Monitor Production Data and Research Degradation

Once a version is deployed in production, ongoing monitoring of the application’s performance is crucial. This is typically the first time the LLM-based application encounters unsupervised questions.
In our use case, after determining that version v2_improved_IR was suitable for production, we need to properly monitor its performance, detect whether or not there is a degradation in performance, and if so - identify the causes.

Observations after Uploading the v2_production Dataset:

Initial Performance: The application performed well initially, with average auto-annotation scores ranging from 70 to 100.
Increase in Interactions: There was a sudden surge in interactions in the last 4 days.
Performance Decline: Alongside this surge, we observe a decline in annotation scores alongside a rise in unannotated interactions.

Detecting the problem

In order to fully understand the change in behavior, it is essential to examine the data itself.
Before doing so, The Deepchecks system provides useful insights - Clicking on any property in the Overview page displays a trend line graph reflecting the property’s score over the selected time range.
Adjusting the time range will update the graph accordingly.

In the GIF above we can observe a significant shift in scores for properties such as Avoided Answer, Retrieval Coverage and more.
This indicates a change in the interactions our application is handling from this date onward.
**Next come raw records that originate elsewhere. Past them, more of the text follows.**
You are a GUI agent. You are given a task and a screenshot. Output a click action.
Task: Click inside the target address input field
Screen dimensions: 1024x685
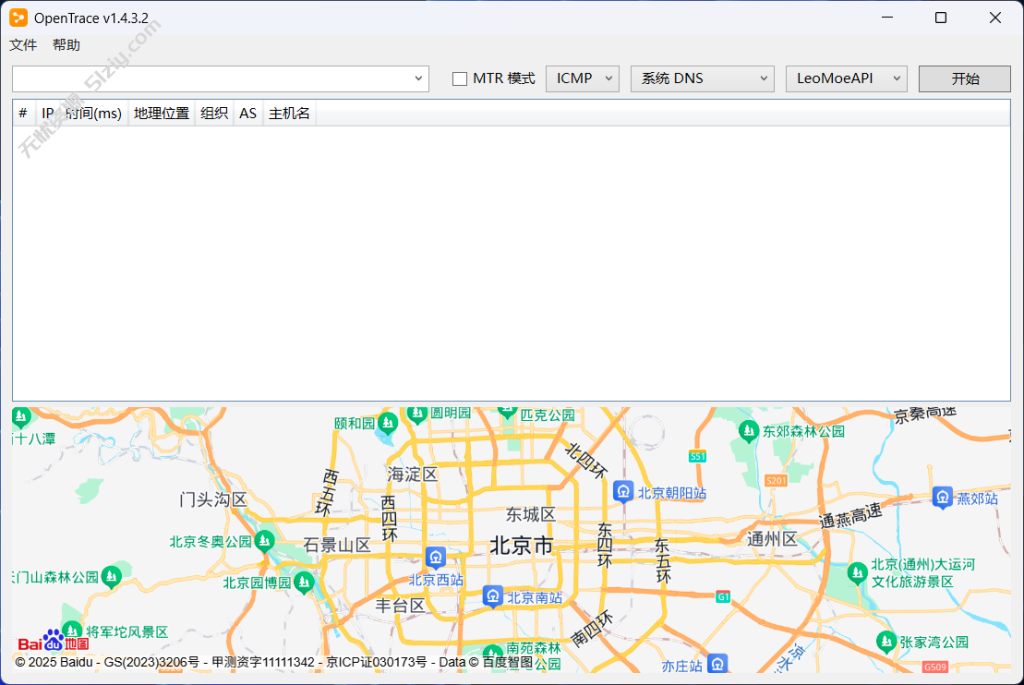coord(200,78)
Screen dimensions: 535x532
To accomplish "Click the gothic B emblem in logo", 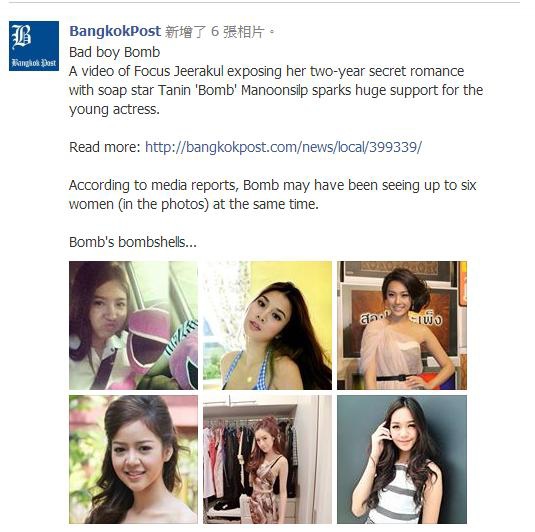I will [x=22, y=37].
In order to narrow down the number of interactions to be reviewed, we will filter our data on the last 4 days.
After examining the interactions, we notice there are multiple interactions asking about some sort of a new treatment (Can-GVHD, GVHD-Candle).
Knowing the data we provided to our LLM-based application, we know the model does not have information to answer these new treatment related questions.

Adding a New Prompt Property:

To further narrow down the relevant problematic samples, let’s add another prompt Property, using the following configuration:

New prompt Property Details

Property Name: new GVHD candle treatment
Description: Detects relevant samples that ask about the new GVHD candle based treatment.
System Message:
Read the input and check if the words 'Can-GVHD' or 'GVH-Candle' are in it. If so, give it a score of 5, otherwise give it a low score of 1.
Interaction Steps for Property: input

Recalculate Property on Existing data

After saving property definition, recalculate it to get its values on data previously uploaded to the system:
Versions: v2_improved_IR
Environment: Production

Next Steps:

Upon identifying significant gaps in the application’s knowledge, initiate a new development cycle.
This new version should address the missing information and improve any flaws or weaknesses identified in the current application.